'Cause you know I love the players
And you love the game
Porque, você sabe, eu amo as jogadoras
E você ama o jogo
— Blank Space
Durante os primeiros trinta minutos do jogo contra o FC Porto, o Barça mantém a posse da bola com tranquilidade e o jogo fica concentrado na área do outro time. Eu observo do banco, esfregando as mãos nas pernas e com o corpo inclinado para a frente. Mas, não importa o quanto as jogadoras partam para a ofensiva, a bola não entra no gol.
Emily, ao meu lado, está com os braços cruzados sobre os joelhos e os lábios crispados em preocupação. Eu me aproximo para sussurrar perto do ouvido dela:
— Por que caralhos o Alvarez ainda não te colocou ali?
De todas as jogadoras do nosso time, Emily é a que mais tem sucesso nas finalizações, tanto nos treinos quanto nos jogos. Mas, quando chega a hora das partidas importantes, ela sempre começa no banco. O mesmo está começando a acontecer comigo.

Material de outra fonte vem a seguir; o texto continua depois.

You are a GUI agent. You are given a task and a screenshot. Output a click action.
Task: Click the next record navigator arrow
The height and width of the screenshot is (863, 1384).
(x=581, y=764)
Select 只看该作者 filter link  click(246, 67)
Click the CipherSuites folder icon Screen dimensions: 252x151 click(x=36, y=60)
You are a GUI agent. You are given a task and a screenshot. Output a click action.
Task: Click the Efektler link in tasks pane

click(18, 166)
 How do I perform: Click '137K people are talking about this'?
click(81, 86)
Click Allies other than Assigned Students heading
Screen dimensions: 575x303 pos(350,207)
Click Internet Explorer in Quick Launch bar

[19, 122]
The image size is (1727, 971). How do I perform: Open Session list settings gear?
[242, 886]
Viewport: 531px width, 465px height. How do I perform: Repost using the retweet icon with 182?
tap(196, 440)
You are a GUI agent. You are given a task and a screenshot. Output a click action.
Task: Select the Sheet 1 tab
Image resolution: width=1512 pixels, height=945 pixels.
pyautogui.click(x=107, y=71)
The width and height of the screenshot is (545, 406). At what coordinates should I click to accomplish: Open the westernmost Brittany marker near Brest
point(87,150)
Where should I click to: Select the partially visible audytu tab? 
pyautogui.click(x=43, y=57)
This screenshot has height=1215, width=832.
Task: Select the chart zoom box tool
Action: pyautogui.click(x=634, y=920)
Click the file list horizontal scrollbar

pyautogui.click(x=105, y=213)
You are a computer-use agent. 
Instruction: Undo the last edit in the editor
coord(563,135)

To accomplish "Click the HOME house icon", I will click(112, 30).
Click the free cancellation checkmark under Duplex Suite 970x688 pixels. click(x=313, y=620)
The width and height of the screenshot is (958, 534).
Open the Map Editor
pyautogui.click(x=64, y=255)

Ela suspira de um jeito irritado.
— Ele diz que não dá para mostrar todo o nosso poder ofensivo assim logo de cara. — Pelo seu tom de voz, é óbvio que não está nada feliz com isso.
— Ou talvez ele não queira que uma brasileira chame mais atenção do que…
— Deixa pra lá, Becs — ela me interrompe. — Não vamos comprar essa briga.
Eu me endireito, voltando a prestar atenção no jogo. Era para ser uma partida fácil. Meu olhar vacila na direção do nosso técnico, que está assistindo ao jogo de braços cruzados. Ainda não sei se ele realmente quer deixar as jogadoras de outros países ofuscadas em comparação às espanholas, como comecei a dizer, ou se ainda está tentando entender o que fazer conosco.
Ember, Marge e Karin estão em campo, então não são todas as jogadoras internacionais que ele está “poupando”. Faço um muxoxo. Na mesma hora, ele olha na minha direção. Está com uma carranca impressionante e, quando não desvio o olhar, sua expressão se suaviza um pouco e ele gesticula com a mão para que eu me aproxime.
Faço isso, tirando o casaco e deixando-o no banco.
— Está pronta para entrar? — ele pergunta quando chego perto o bastante.
— Sempre.
Ele dá um sorriso mínimo, depois aponta para o campo, na direção de Ember.
— Quando o jogo parar, fala para a Ember que a gente vai fazer como combinamos no treino de ontem. Inversão e bola para você ou para Alba. Se vocês acharem que dá para arriscar mandar para o gol fora da área, tudo bem, uma hora essa bola vai entrar. Mas, se a Emily estiver na frente, é bola para ela.
— Emily?
— Achou mesmo que eu deixaria vocês duas no banco o jogo todo? — Ele suspira. — Me dê um pouco mais de confiança, Rebeca.
Ele se vira para o banco e gesticula para Emily vir na nossa direção. Ela levanta rápido, abrindo um sorriso aliviado.
Com a adrenalina começando a correr no sangue, nós duas começamos a nos aquecer. Fico tentando não sorrir como uma idiota, porque Alvarez falando “vocês duas”, como se Emily e eu fôssemos uma dupla, sem poder separar uma da outra, me pegou de surpresa. Era assim que nosso técnico do Santos se referia a nós, sempre “vocês duas aí” ou “a duplinha” e é algo que faz com que eu me sinta como uma adolescente de novo. Não só como se estivesse prestes a jogar com o meu time, mas, mais importante, prestes a jogar com a minha melhor amiga.
No primeiro minuto dos acréscimos, nós duas entramos.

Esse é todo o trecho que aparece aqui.